MEDEA DOLOROSA

Qué arrolladora fuerza la de la mujer que desde la razón se sumerge en la irracionalidad tras haber entregado todo a cambio de una traición. Medea, una de las grandes de la tragedia clásica, ha fascinado con motivo a muchos dramaturgos, y Andrés Lima ha sabido combinar las múltiples visiones que tenemos de ella a partir de una adaptación del texto original de Séneca —en la traducción de Moreno Luque— que salpimenta con trazos de Eurípides, Anouilh o Müller. El resultado se ha podido ver este fin de semana en un repleto Palacio de Festivales: un montaje que gravita muy específicamente sobre Medea, eliminando distracciones y reduciendo al mínimo las intervenciones de otros personajes y también del coro, aunque recurre con acierto a la nodriza de la hechicera y a una íntima y desgarrada corifea.
La obra se inicia con un portentoso fuera de campo, en que oímos un grito telúrico, herido, vengador: es Medea instalando al espectador en la tragedia. Mientras tanto, se nos desgrana la mítica genealogía de la maga y una estremecida Gea pare en escena las semillas prístinas de la desgracia.
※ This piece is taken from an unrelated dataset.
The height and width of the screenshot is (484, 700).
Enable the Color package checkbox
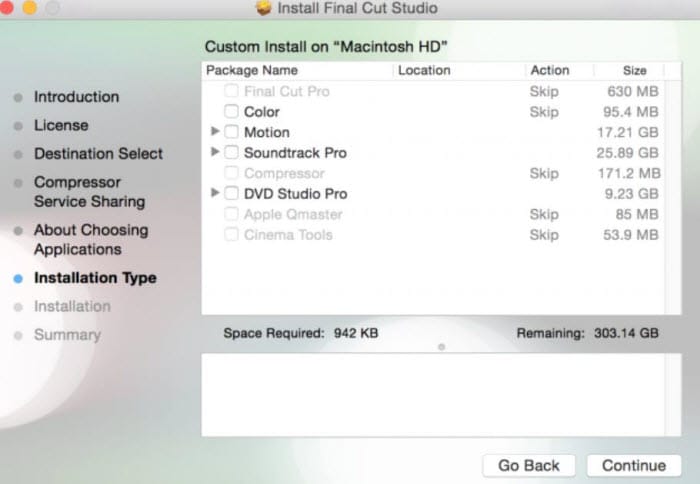(231, 111)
Aitana Sánchez-Gijón se incorpora al escenario desde el patio de butacas enfundada en una gabardina negra. Comienza la batalla. La actriz tiene la voz dañada, pero no se arredra; en seguida nos olvidamos de eso, en cuanto la vemos arrasada por la contradicción del amor que se convierte en odio, un odio tan profundo que es el más terrible amor. Hay dos escenas brutales: el cara a cara con Jasón, esencial en la trama —«Por ti he matado y he parido. Yo tu perra, tu prostituta. Yo peldaño de la escalera de tu gloria ungida con tus excrementos... Ningún crimen cometí por odio, sino por amor a ti.»— y el conjuro infernal para invocar la desgracia de Creusa, auténtico trance en que Aitana se convulsiona casi desnuda —sexual, atávica, tribal—, embadurnada de barro, sangre y plumas. Otros momentos sorprenden por su calado transparente: el afecto de la nodriza —espléndida Laura Galán, también Gea— y las delicadas canciones y exquisitos aullidos de la corifea —grande, Joana Gomila, menuda voz—. El momento del asesinato de los hijos pierde algo de fuerza con los inmóviles muñecos de yeso, aunque conmueve esa Mater Dolorosa que niega conocer lo que mata para aminorar su sufrimiento, el mal.
Andrés Lima dirige su Medea maravillosamente, pero no debió meterse a actor en ella. Su tibia pluricaracterización —corifeo, Jasón, Creonte y ayudante de vudú— resulta inverosímil. Más junto a una Medea tan inmensa, tan visceralmente femenina, tan desahuciada. Tan Medea.